Screenshot every wrong answer. You'll want documentation if you need to escalate, or if the legal landscape shifts. And it probably will.
Then look at your Schema markup. Structured data on your website increases AI citation accuracy by roughly 3x, according to recent audits. That's not because Schema is a silver bullet. It's because LLMs are slightly more likely to pull from structured, machine-readable data when it's available. It's the fastest fix that currently exists, not because it's great, but because the alternative is hoping the AI figures it out on its own.
Specifically: implement Organization schema with your founding date, headquarters, key people, and official social profiles. Product schema on your product pages. FAQ schema where it's relevant. These are the fields AI models are most likely to reference accurately when the markup exists.
And while you're auditing, check what Reddit actually says about your brand. Remember, that's where most of the AI's information is coming from. If there are inaccurate threads ranking well, you can't delete them, but you can participate in the conversation with corrections. The AI will eventually ingest those too.
The traffic shift that changes why this matters
Google Gemini now sends 29% more traffic to websites than Perplexity, according to SE Ranking's analysis of over 101,000 sites. In the U.S., the gap is 41%.
What makes this interesting: in August 2025, Perplexity was sending roughly three times more traffic than Gemini. That's a 115% reversal in about two months, correlating with Google's rollout of the Gemini 3 model family. ChatGPT still dominates AI referral traffic at around 80% of the total, and combined AI traffic only represents about 0.24% of global web traffic. So the numbers are still small in absolute terms.
But the trajectory suggests that if you've been thinking about AI referral traffic at all, you've probably been thinking about the wrong platform. Check your GA4 referral sources for gemini.google.com. If it's not there yet, it probably will be soon.
This connects back to the brand reputation issue directly. The more traffic AI platforms send to your site, the more your brand's AI-generated description functions as a first impression for potential customers. Getting that description right isn't an abstract concern. It's becoming a traffic quality issue. Even traditional metrics like email engagement are shifting underneath marketers for similar structural reasons. The signals we relied on are quietly becoming less reliable.
Why waiting for Google to fix this is probably a mistake
Activist Robby Starbuck sued Google in late 2025 over fabricated claims Gemini generated about him. Analysts expect at least two more AI defamation lawsuits to land in 2026. But even if those cases succeed, policy changes will take years to filter down to something that resembles a usable brand correction mechanism.
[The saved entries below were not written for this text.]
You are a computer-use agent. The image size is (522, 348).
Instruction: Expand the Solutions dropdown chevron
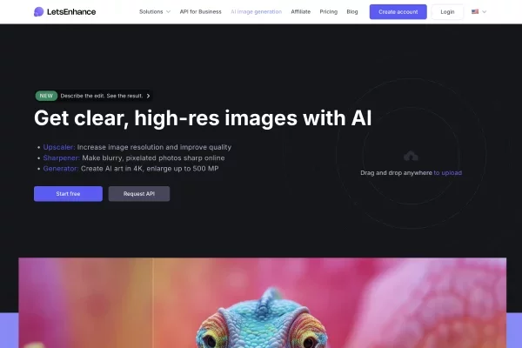168,11
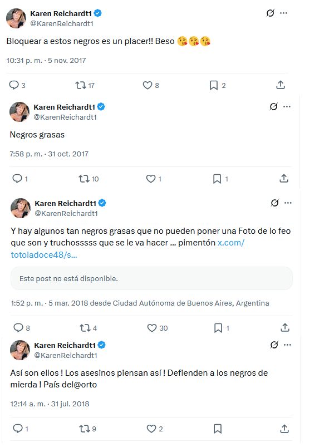
Task: Toggle the bookmark on the 31 jul. 2018 tweet
Action: click(218, 429)
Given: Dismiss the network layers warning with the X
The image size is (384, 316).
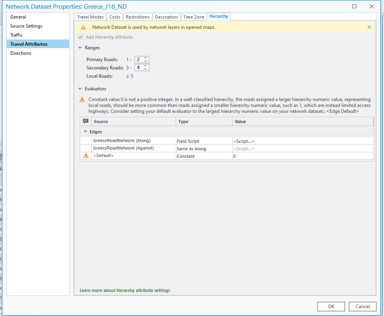Looking at the screenshot, I should click(369, 27).
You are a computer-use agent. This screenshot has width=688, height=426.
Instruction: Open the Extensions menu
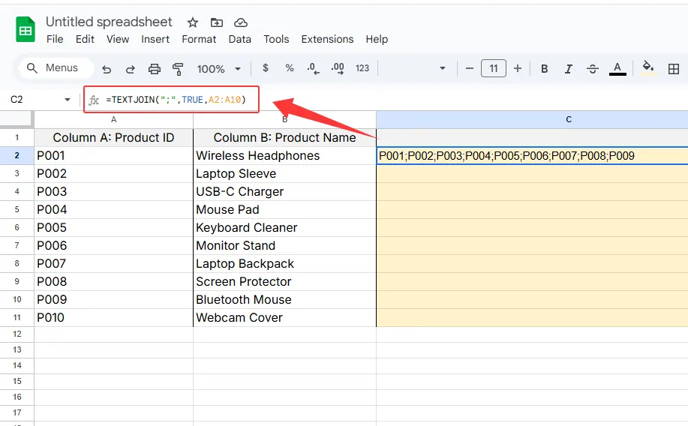pyautogui.click(x=327, y=39)
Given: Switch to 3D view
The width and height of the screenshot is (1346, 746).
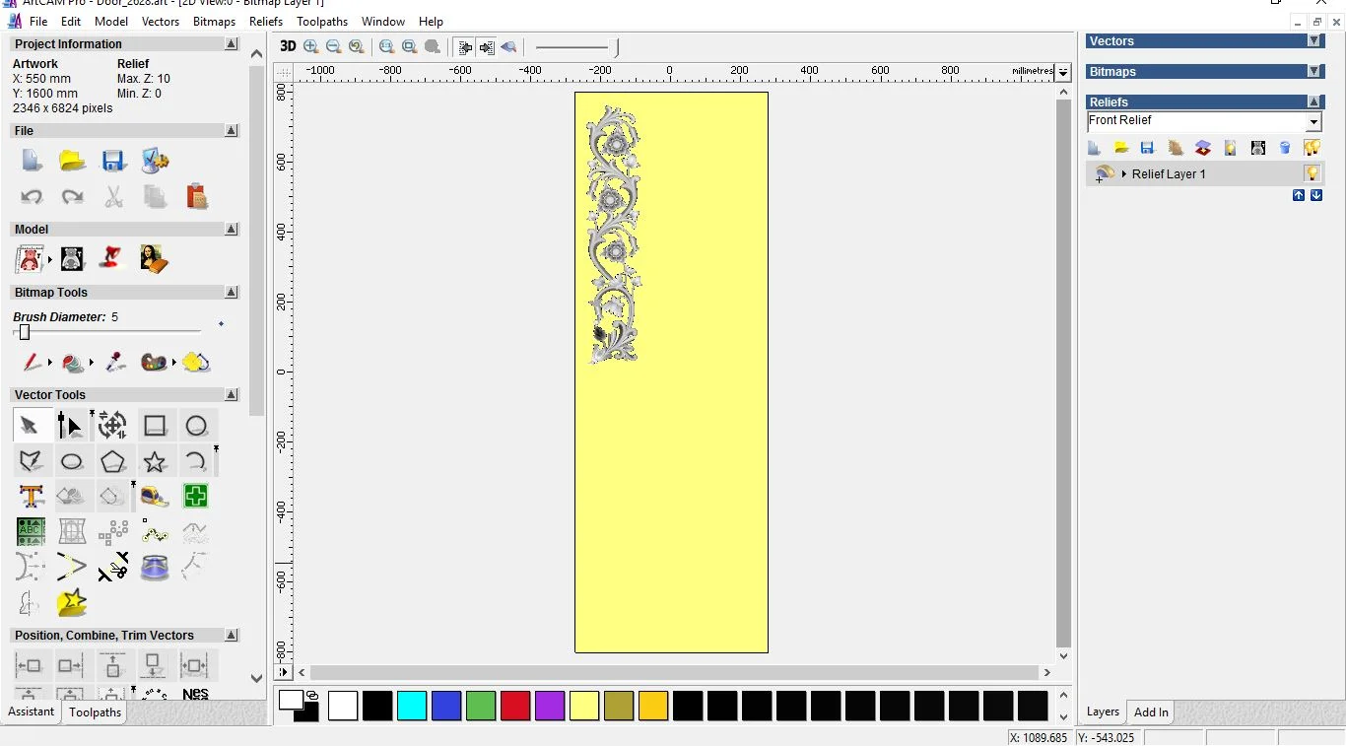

In the meantime, the combination that matters is: audit what AI says about you now, implement structured data to improve accuracy, and start monitoring the sources AI actually reads with the same rigor you apply to your review profiles.
Nobody designed this situation. Google didn't set out to hallucinate about your brand. But the gap between "AI is confidently describing your business to millions of people" and "you have any mechanism to ensure accuracy" is real, it's wide, and it's not closing on its own.
Your corporate site may be the most accurate source of information about your brand. It's also, increasingly, the last place AI looks.